*** Data shown Section Begins ***
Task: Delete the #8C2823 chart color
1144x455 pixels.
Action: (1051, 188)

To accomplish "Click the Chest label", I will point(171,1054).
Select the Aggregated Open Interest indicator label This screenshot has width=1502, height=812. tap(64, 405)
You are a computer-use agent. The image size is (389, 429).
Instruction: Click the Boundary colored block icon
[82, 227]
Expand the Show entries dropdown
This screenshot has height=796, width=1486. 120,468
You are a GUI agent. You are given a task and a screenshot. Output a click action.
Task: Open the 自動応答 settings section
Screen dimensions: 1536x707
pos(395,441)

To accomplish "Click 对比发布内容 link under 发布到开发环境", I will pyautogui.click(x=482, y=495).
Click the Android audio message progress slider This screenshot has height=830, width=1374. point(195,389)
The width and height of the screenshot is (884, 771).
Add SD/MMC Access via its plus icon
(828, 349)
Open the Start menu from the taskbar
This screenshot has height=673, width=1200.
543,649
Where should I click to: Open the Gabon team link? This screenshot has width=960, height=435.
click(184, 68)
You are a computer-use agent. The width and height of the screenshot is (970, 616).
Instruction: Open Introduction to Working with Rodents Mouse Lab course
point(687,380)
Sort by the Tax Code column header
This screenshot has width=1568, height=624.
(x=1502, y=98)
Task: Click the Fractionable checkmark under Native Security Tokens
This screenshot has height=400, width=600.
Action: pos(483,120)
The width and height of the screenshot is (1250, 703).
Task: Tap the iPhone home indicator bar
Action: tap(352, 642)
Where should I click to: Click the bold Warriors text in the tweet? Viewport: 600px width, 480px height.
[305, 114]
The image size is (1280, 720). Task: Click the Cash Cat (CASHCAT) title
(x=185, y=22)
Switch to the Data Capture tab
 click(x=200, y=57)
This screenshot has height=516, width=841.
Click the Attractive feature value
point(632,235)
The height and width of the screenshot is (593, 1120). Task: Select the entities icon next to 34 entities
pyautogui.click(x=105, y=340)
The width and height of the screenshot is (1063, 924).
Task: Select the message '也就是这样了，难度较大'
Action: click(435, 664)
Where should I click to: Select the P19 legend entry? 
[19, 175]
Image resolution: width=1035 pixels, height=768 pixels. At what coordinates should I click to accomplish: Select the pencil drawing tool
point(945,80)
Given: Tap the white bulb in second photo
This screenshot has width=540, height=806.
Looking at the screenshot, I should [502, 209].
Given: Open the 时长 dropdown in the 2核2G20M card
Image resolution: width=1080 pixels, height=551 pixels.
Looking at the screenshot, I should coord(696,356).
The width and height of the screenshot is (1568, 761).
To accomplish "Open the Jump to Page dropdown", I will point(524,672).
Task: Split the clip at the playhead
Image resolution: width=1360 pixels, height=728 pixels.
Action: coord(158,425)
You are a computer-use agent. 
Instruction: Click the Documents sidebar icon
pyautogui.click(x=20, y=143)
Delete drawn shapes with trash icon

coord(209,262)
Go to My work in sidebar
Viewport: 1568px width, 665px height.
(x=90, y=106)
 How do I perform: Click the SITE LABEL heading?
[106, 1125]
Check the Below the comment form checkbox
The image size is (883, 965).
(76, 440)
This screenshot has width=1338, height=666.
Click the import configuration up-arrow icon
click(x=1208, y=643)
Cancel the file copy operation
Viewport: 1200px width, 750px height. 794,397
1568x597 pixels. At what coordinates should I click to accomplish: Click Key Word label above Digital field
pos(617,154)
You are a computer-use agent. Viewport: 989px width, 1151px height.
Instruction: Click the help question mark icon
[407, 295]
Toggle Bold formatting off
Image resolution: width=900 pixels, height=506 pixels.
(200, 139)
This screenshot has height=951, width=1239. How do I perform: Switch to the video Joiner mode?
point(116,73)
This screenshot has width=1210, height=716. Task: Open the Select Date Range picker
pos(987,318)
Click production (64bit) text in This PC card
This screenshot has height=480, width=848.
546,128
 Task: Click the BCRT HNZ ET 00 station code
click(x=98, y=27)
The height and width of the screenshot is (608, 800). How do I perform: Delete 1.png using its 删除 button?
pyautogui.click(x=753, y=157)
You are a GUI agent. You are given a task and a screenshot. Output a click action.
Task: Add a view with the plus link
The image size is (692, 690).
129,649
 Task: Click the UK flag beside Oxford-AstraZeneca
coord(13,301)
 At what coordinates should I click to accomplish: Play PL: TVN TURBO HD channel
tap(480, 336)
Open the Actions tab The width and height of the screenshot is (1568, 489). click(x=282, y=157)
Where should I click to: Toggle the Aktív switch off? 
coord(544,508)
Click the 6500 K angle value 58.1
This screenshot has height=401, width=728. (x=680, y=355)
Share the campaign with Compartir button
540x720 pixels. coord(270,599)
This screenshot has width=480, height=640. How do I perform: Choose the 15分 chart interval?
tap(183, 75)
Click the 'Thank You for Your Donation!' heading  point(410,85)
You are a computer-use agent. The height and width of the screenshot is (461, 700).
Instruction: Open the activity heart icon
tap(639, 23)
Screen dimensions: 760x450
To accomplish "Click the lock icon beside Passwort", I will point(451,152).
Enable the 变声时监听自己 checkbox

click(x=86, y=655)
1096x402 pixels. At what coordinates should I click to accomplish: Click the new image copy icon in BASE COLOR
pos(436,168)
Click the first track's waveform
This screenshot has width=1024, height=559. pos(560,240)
*** Data shown Section Ends ***
Activity:
Copy out the data exactly, keeping each line whole.

Answer to the exercise:
Task: Delete the #8C2823 chart color
1144x455 pixels.
Action: (1051, 188)

To accomplish "Click the Chest label", I will point(171,1054).
Select the Aggregated Open Interest indicator label This screenshot has width=1502, height=812. tap(64, 405)
You are a computer-use agent. The image size is (389, 429).
Instruction: Click the Boundary colored block icon
[82, 227]
Expand the Show entries dropdown
This screenshot has height=796, width=1486. 120,468
You are a GUI agent. You are given a task and a screenshot. Output a click action.
Task: Open the 自動応答 settings section
Screen dimensions: 1536x707
pos(395,441)

To accomplish "Click 对比发布内容 link under 发布到开发环境", I will pyautogui.click(x=482, y=495).
Click the Android audio message progress slider This screenshot has height=830, width=1374. point(195,389)
The width and height of the screenshot is (884, 771).
Add SD/MMC Access via its plus icon
(828, 349)
Open the Start menu from the taskbar
This screenshot has height=673, width=1200.
543,649
Where should I click to: Open the Gabon team link? This screenshot has width=960, height=435.
click(184, 68)
You are a computer-use agent. The width and height of the screenshot is (970, 616).
Instruction: Open Introduction to Working with Rodents Mouse Lab course
point(687,380)
Sort by the Tax Code column header
This screenshot has width=1568, height=624.
(x=1502, y=98)
Task: Click the Fractionable checkmark under Native Security Tokens
This screenshot has height=400, width=600.
Action: pos(483,120)
The width and height of the screenshot is (1250, 703).
Task: Tap the iPhone home indicator bar
Action: tap(352, 642)
Where should I click to: Click the bold Warriors text in the tweet? Viewport: 600px width, 480px height.
[305, 114]
The image size is (1280, 720). Task: Click the Cash Cat (CASHCAT) title
(x=185, y=22)
Switch to the Data Capture tab
 click(x=200, y=57)
This screenshot has height=516, width=841.
Click the Attractive feature value
point(632,235)
The height and width of the screenshot is (593, 1120). Task: Select the entities icon next to 34 entities
pyautogui.click(x=105, y=340)
The width and height of the screenshot is (1063, 924).
Task: Select the message '也就是这样了，难度较大'
Action: click(435, 664)
Where should I click to: Select the P19 legend entry? 
[19, 175]
Image resolution: width=1035 pixels, height=768 pixels. At what coordinates should I click to accomplish: Select the pencil drawing tool
point(945,80)
Given: Tap the white bulb in second photo
This screenshot has width=540, height=806.
Looking at the screenshot, I should [502, 209].
Given: Open the 时长 dropdown in the 2核2G20M card
Image resolution: width=1080 pixels, height=551 pixels.
Looking at the screenshot, I should coord(696,356).
The width and height of the screenshot is (1568, 761).
To accomplish "Open the Jump to Page dropdown", I will point(524,672).
Task: Split the clip at the playhead
Image resolution: width=1360 pixels, height=728 pixels.
Action: coord(158,425)
You are a computer-use agent. 
Instruction: Click the Documents sidebar icon
pyautogui.click(x=20, y=143)
Delete drawn shapes with trash icon

coord(209,262)
Go to My work in sidebar
Viewport: 1568px width, 665px height.
(x=90, y=106)
 How do I perform: Click the SITE LABEL heading?
[106, 1125]
Check the Below the comment form checkbox
The image size is (883, 965).
(76, 440)
This screenshot has width=1338, height=666.
Click the import configuration up-arrow icon
click(x=1208, y=643)
Cancel the file copy operation
Viewport: 1200px width, 750px height. 794,397
1568x597 pixels. At what coordinates should I click to accomplish: Click Key Word label above Digital field
pos(617,154)
You are a computer-use agent. Viewport: 989px width, 1151px height.
Instruction: Click the help question mark icon
[407, 295]
Toggle Bold formatting off
Image resolution: width=900 pixels, height=506 pixels.
(200, 139)
This screenshot has height=951, width=1239. How do I perform: Switch to the video Joiner mode?
point(116,73)
This screenshot has width=1210, height=716. Task: Open the Select Date Range picker
pos(987,318)
Click production (64bit) text in This PC card
This screenshot has height=480, width=848.
546,128
 Task: Click the BCRT HNZ ET 00 station code
click(x=98, y=27)
The height and width of the screenshot is (608, 800). How do I perform: Delete 1.png using its 删除 button?
pyautogui.click(x=753, y=157)
You are a GUI agent. You are given a task and a screenshot. Output a click action.
Task: Add a view with the plus link
The image size is (692, 690).
129,649
 Task: Click the UK flag beside Oxford-AstraZeneca
coord(13,301)
 At what coordinates should I click to accomplish: Play PL: TVN TURBO HD channel
tap(480, 336)
Open the Actions tab The width and height of the screenshot is (1568, 489). click(x=282, y=157)
Where should I click to: Toggle the Aktív switch off? 
coord(544,508)
Click the 6500 K angle value 58.1
This screenshot has height=401, width=728. (x=680, y=355)
Share the campaign with Compartir button
540x720 pixels. coord(270,599)
This screenshot has width=480, height=640. How do I perform: Choose the 15分 chart interval?
tap(183, 75)
Click the 'Thank You for Your Donation!' heading  point(410,85)
You are a computer-use agent. The height and width of the screenshot is (461, 700).
Instruction: Open the activity heart icon
tap(639, 23)
Screen dimensions: 760x450
To accomplish "Click the lock icon beside Passwort", I will point(451,152).
Enable the 变声时监听自己 checkbox

click(x=86, y=655)
1096x402 pixels. At what coordinates should I click to accomplish: Click the new image copy icon in BASE COLOR
pos(436,168)
Click the first track's waveform
This screenshot has width=1024, height=559. pos(560,240)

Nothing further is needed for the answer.